LA SENTENZA numero 69, da parte sua, riguarda la legge che non consente alla donna single di accedere alla pma: «Non eccede la manifesta irragionevolezza», sostengono i giudici costituzionali. Qui lee questioni di legittimità costituzionale che erano state sollevate sull’articolo 5 della legge numero 40 del 2004, nella parte in cui non consente alla donna singola di accedere alla pma A questo proposito la Consulta ha ricordato che «la disciplina dell’accesso alla pma presenta rilevanti implicazioni bioetiche e incisivi riflessi sociali sui rapporti interpersonali e familiari» e così «essa è rimessa, in linea di principio, alla discrezionalità del legislatore, con l’unico limite della manifesta irragionevolezza e sproporzione alla luce del complesso degli interessi coinvolti». Non sarebbe questo il caso, dunque. Secondo la Corte, nell’attuale assetto normativo, «non consentire alla donna di accedere da sola alla pma rinviene tuttora una giustificazione nel principio di precauzione a tutela dei futuri nati. È, infatti, nel loro interesse che il legislatore ha ritenuto di non avallare un progetto genitoriale che conduce al concepimento di un figlio in un contesto che, almeno a priori, esclude la figura del padre».

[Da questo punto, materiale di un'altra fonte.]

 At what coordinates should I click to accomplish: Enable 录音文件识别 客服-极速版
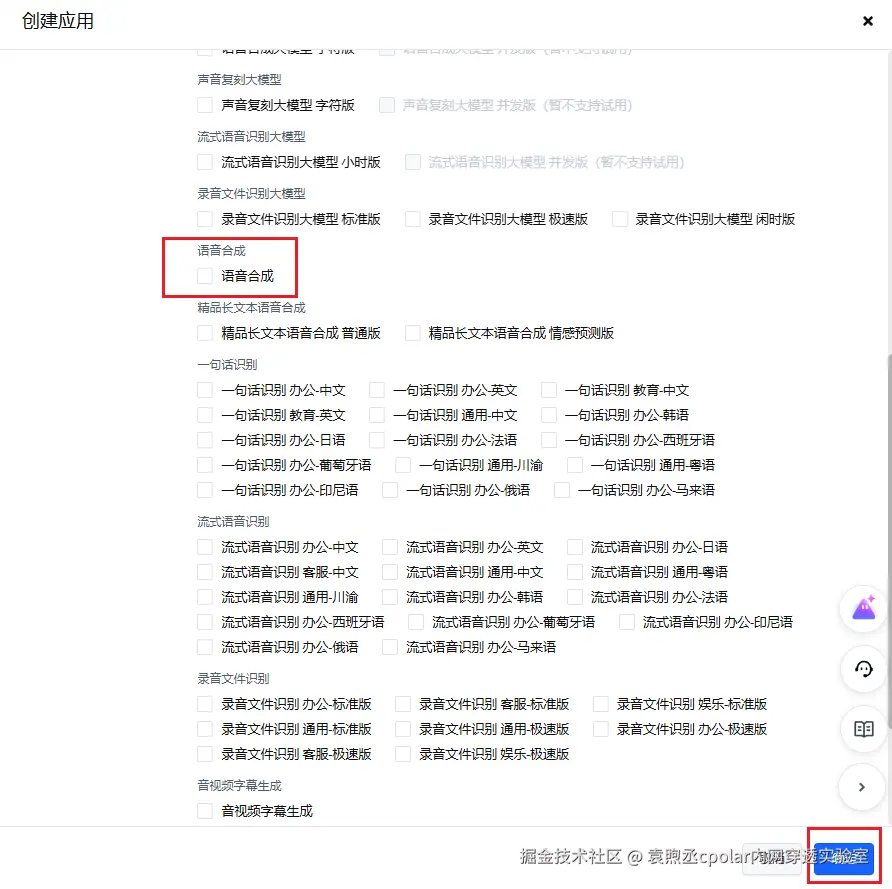point(203,753)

TUTTAVIA la Consulta non chiude qui la questione e sottolinea che «non sussistono ostacoli costituzionali a una eventuale estensione, da parte del legislatore, dell’accesso alla procreazione medicalmente assistita anche a nuclei familiari diversi da quelli attualmente indicati, e nello specifico alla famiglia monoparentale». È insomma una questione politica che potrebbe, o forse dovrebbe, smuovere il parlamento.